Pictures do not belong in the copy. Write out exactly the lines from the one containing "Task: Select 股票 share entry in sidebar" through the end of the data.

** Opening SUPPLIED DATA block **

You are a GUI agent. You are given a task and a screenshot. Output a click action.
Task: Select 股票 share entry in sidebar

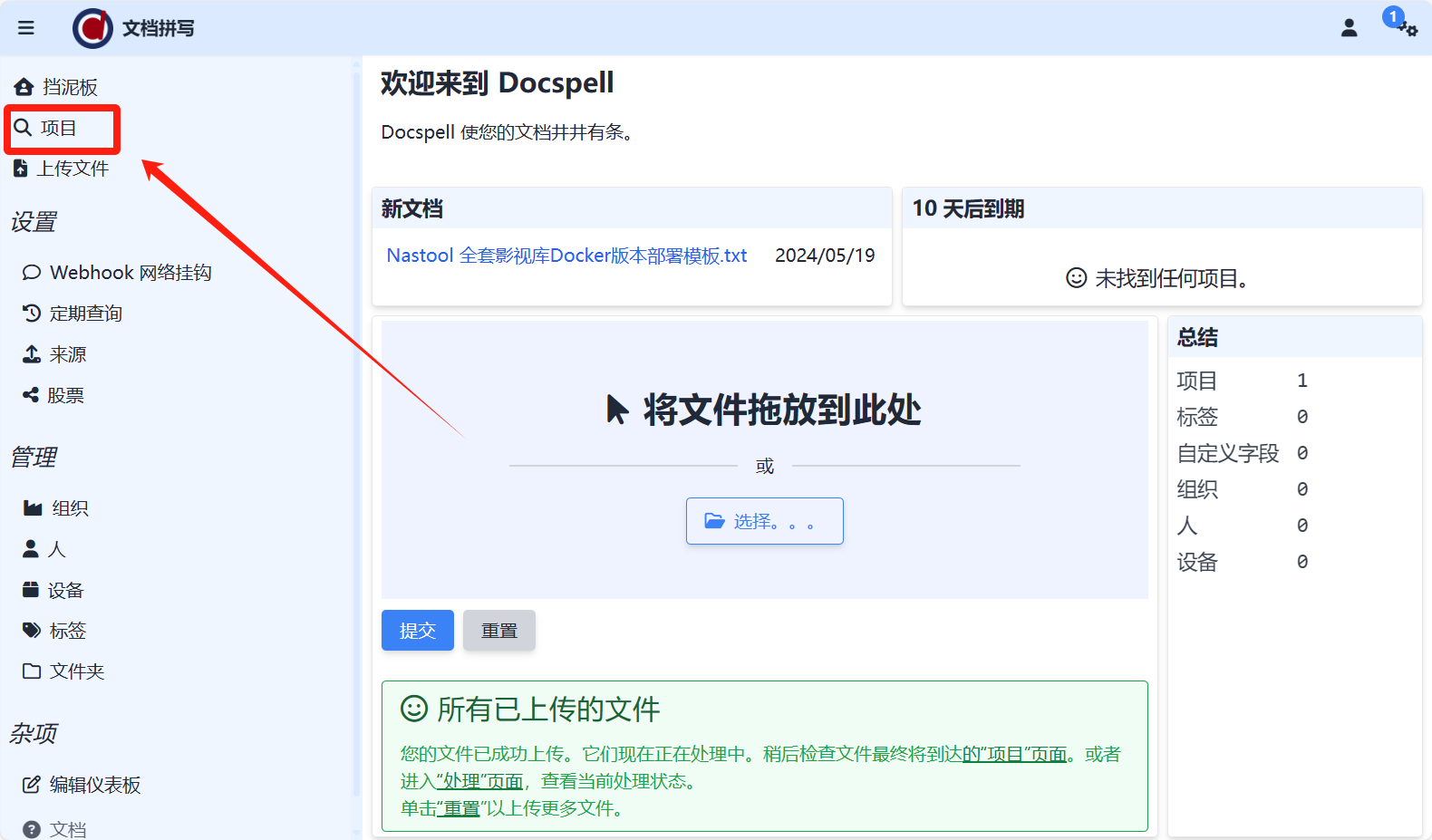click(x=64, y=395)
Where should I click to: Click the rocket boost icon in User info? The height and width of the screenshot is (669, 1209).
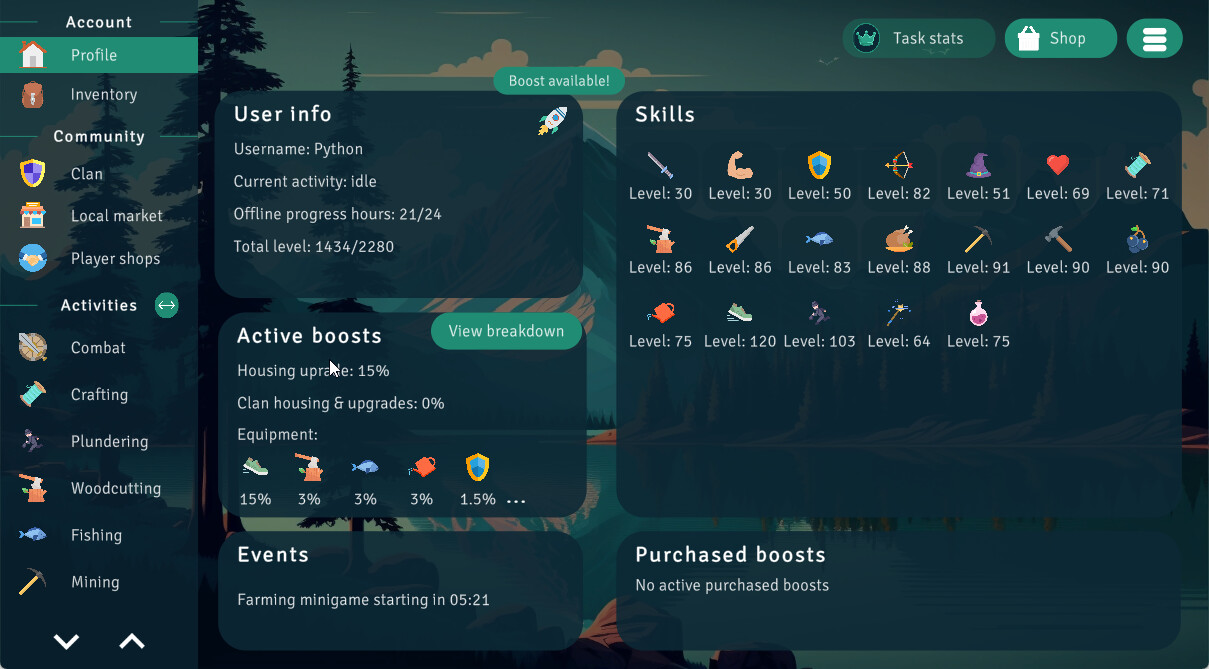tap(551, 119)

** Closing SUPPLIED DATA block **

TASK OUTPUT:
Task: Select 股票 share entry in sidebar

click(x=64, y=395)
Where should I click to: Click the rocket boost icon in User info? The height and width of the screenshot is (669, 1209).
tap(551, 119)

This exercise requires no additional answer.